Problem requirements:
Count the lines in the rows below that contain the string "Point", with case significant. Reply with the number only.

Data to process:

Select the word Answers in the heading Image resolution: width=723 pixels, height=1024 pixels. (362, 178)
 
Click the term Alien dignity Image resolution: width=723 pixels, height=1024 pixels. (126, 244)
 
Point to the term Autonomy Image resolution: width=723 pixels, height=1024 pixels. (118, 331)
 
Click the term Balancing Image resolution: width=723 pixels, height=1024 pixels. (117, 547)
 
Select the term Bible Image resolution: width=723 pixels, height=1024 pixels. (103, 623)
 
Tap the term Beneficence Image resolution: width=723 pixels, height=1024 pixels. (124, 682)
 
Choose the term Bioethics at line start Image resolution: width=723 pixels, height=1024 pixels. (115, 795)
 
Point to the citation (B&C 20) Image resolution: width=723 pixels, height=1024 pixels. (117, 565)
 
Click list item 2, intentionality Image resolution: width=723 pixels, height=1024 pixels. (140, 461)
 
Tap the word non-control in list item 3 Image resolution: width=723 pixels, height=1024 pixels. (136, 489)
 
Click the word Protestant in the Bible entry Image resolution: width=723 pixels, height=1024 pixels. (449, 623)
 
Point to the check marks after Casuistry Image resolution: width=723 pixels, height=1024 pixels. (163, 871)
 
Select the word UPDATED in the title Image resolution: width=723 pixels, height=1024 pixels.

Exercise response:
3